TASK TO CARRY OUT ▸
Reproduce the stretch of the material from the line containing "investment [774, 277]" through the end, replacing "distribution" with "allocation" and leaving everything else unchanged.

- - -

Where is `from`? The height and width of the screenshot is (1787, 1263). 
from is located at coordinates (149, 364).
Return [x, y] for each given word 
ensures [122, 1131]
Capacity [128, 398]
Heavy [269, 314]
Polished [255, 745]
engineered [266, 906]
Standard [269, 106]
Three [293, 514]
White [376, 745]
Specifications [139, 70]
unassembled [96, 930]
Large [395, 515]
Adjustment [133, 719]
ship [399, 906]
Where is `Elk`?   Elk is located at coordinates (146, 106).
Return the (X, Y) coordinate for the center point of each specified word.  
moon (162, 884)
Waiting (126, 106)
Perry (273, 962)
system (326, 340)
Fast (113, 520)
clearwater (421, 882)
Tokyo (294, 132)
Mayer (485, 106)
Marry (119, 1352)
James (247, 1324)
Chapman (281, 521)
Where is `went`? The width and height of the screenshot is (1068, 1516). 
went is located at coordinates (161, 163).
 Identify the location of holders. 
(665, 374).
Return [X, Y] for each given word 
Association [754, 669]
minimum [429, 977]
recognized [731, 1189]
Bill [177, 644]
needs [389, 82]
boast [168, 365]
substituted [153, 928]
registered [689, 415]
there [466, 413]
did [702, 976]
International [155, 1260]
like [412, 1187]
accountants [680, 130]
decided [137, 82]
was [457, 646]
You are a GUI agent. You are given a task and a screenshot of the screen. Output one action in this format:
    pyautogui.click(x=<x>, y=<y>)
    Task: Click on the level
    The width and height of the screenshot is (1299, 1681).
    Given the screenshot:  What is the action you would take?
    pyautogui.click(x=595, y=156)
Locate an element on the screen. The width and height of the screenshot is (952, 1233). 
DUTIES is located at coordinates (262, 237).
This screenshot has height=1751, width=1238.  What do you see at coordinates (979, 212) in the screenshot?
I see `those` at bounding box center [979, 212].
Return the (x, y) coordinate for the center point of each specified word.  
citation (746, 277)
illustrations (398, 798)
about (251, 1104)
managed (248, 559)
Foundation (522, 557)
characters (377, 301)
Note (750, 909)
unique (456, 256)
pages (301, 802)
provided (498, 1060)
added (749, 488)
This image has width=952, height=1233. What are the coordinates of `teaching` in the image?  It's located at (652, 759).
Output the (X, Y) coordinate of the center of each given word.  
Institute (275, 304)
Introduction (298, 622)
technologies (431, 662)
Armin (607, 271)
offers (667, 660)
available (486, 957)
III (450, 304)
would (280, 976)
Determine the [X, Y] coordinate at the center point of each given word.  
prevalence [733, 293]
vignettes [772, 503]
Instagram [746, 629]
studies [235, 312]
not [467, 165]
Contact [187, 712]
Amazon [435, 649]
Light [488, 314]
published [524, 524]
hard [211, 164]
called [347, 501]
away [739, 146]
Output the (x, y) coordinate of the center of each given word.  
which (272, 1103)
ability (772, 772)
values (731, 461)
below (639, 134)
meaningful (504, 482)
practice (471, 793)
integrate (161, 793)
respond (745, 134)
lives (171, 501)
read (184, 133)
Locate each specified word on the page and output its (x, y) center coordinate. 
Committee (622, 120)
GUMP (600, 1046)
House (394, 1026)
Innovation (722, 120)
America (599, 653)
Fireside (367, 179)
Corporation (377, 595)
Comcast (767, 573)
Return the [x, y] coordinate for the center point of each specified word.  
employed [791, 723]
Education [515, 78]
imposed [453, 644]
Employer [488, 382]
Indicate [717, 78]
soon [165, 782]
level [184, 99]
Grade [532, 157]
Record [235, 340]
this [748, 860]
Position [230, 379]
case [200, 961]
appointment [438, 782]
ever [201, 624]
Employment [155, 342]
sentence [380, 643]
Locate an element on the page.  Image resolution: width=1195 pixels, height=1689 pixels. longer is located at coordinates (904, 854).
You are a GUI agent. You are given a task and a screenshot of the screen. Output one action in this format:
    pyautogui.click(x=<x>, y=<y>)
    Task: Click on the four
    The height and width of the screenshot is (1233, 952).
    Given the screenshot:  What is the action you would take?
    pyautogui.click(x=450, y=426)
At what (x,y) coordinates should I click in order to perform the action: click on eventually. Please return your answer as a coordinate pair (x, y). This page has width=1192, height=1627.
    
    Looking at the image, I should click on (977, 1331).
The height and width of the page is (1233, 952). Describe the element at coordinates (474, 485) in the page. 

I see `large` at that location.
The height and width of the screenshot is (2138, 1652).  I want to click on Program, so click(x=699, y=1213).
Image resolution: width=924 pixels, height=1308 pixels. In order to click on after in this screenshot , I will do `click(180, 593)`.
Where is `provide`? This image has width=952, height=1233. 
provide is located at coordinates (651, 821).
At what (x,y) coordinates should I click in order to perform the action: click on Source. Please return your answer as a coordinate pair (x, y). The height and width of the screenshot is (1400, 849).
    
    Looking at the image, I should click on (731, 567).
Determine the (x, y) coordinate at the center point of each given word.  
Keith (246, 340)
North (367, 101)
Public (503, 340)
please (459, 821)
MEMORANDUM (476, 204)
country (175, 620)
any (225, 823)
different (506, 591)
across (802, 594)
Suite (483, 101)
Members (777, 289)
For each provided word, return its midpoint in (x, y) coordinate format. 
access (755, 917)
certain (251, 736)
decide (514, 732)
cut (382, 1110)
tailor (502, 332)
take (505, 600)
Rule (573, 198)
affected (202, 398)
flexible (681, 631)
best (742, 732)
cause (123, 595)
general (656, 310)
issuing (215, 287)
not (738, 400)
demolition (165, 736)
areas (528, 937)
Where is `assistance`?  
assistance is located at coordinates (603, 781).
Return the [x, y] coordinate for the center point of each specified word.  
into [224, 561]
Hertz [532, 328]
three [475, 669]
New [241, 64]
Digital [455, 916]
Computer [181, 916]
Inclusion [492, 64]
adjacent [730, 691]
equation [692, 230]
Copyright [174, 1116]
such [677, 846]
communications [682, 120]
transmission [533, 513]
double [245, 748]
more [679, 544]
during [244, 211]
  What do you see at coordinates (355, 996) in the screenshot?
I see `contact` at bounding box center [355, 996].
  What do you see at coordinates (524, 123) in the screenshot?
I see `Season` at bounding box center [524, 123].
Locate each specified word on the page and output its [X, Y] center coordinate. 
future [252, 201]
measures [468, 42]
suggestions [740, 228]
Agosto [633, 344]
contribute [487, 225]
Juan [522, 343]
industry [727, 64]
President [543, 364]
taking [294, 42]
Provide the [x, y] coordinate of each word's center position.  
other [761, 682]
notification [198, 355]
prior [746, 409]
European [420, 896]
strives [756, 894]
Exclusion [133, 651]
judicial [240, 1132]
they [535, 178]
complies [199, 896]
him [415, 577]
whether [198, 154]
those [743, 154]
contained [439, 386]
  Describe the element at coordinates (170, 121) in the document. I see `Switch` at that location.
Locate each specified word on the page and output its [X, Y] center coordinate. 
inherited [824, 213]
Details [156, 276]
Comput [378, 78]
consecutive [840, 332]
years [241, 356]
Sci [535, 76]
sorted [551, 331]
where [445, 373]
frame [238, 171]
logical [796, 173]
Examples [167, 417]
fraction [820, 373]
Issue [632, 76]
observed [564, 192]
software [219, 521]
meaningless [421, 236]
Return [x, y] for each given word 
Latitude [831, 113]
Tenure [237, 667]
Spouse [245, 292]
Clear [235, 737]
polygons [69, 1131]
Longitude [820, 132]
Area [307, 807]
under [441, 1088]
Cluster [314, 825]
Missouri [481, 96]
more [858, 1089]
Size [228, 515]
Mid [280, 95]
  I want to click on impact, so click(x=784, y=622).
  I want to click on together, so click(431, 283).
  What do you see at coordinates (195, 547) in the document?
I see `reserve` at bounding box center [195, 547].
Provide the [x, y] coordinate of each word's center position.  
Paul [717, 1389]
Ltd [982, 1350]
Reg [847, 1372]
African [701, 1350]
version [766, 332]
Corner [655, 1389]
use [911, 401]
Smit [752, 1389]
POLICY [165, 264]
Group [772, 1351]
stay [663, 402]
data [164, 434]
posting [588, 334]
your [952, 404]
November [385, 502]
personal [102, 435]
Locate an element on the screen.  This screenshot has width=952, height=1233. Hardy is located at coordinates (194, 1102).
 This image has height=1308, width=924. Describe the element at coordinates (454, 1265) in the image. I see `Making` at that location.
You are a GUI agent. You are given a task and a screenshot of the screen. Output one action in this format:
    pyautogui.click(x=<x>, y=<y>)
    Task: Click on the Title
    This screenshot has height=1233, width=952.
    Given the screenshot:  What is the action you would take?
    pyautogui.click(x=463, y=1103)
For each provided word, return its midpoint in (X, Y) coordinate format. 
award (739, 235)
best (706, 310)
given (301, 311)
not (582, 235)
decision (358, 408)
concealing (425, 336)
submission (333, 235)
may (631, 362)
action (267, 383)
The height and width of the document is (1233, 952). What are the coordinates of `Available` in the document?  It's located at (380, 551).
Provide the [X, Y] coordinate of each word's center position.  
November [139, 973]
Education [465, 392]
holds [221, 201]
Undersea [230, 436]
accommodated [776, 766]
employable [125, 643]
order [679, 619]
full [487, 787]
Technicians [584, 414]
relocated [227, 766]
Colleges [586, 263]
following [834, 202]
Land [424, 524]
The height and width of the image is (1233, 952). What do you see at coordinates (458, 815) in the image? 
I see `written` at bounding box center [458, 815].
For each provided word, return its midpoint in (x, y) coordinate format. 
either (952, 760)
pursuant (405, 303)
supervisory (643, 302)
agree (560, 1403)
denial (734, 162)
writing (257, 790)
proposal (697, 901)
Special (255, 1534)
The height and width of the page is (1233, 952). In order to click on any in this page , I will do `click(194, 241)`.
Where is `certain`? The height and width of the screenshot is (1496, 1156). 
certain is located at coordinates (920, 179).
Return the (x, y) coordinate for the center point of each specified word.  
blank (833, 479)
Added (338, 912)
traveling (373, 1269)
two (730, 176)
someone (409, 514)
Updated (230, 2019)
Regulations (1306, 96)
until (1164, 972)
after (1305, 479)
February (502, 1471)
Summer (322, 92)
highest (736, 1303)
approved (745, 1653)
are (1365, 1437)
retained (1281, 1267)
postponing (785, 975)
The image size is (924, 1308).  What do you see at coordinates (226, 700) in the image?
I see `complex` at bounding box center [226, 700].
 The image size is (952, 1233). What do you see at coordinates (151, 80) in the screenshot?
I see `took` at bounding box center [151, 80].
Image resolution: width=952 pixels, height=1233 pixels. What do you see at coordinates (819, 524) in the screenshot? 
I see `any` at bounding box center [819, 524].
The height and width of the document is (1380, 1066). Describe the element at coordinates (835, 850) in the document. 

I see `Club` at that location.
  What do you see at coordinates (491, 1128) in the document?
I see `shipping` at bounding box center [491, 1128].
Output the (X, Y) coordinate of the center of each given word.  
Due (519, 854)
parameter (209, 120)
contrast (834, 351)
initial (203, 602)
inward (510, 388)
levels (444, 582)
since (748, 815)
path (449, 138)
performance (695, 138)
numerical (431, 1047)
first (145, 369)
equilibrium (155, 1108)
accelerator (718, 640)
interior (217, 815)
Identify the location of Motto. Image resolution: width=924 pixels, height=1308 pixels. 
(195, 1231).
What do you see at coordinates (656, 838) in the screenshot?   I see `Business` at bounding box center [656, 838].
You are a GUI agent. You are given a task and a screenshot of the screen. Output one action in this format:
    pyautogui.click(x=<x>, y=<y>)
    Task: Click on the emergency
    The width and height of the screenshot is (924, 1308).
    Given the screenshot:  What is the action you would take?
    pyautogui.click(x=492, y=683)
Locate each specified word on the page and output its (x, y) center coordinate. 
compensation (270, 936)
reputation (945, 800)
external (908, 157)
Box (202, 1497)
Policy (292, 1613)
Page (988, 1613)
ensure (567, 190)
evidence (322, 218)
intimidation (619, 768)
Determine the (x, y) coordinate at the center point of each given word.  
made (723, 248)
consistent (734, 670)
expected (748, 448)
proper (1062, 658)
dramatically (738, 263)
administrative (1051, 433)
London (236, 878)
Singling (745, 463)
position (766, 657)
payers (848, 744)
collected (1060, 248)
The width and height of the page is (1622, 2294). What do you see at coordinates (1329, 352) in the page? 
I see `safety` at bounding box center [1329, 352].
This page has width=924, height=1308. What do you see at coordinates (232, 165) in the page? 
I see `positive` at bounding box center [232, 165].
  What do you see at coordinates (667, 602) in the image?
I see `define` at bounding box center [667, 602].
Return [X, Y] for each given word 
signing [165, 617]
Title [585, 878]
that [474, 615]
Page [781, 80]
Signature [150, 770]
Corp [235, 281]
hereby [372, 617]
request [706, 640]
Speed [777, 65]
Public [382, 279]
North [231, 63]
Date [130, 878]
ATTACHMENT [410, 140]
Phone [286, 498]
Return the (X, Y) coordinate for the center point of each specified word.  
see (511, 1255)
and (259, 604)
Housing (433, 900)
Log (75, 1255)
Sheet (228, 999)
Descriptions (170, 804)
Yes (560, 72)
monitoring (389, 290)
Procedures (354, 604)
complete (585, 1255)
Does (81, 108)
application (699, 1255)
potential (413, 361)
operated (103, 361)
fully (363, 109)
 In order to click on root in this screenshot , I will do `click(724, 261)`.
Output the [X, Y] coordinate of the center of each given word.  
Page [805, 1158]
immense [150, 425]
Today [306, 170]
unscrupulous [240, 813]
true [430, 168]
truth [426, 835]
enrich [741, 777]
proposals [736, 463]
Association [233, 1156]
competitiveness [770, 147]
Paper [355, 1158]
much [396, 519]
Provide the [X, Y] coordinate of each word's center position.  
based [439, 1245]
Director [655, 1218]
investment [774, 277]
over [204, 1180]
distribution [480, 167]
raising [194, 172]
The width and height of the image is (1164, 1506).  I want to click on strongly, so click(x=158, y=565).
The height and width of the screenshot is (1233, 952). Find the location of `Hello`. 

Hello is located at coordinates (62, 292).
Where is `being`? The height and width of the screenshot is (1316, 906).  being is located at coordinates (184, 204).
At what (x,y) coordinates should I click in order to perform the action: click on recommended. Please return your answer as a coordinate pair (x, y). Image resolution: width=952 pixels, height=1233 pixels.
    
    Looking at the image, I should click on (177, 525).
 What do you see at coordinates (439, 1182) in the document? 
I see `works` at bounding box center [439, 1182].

- - -

RESULT BELOW ▸
investment [774, 277]
over [204, 1180]
allocation [480, 167]
raising [194, 172]
The width and height of the image is (1164, 1506).  I want to click on strongly, so click(x=158, y=565).
The height and width of the screenshot is (1233, 952). Find the location of `Hello`. 

Hello is located at coordinates (62, 292).
Where is `being`? The height and width of the screenshot is (1316, 906).  being is located at coordinates (184, 204).
At what (x,y) coordinates should I click in order to perform the action: click on recommended. Please return your answer as a coordinate pair (x, y). Image resolution: width=952 pixels, height=1233 pixels.
    
    Looking at the image, I should click on (177, 525).
 What do you see at coordinates (439, 1182) in the document? 
I see `works` at bounding box center [439, 1182].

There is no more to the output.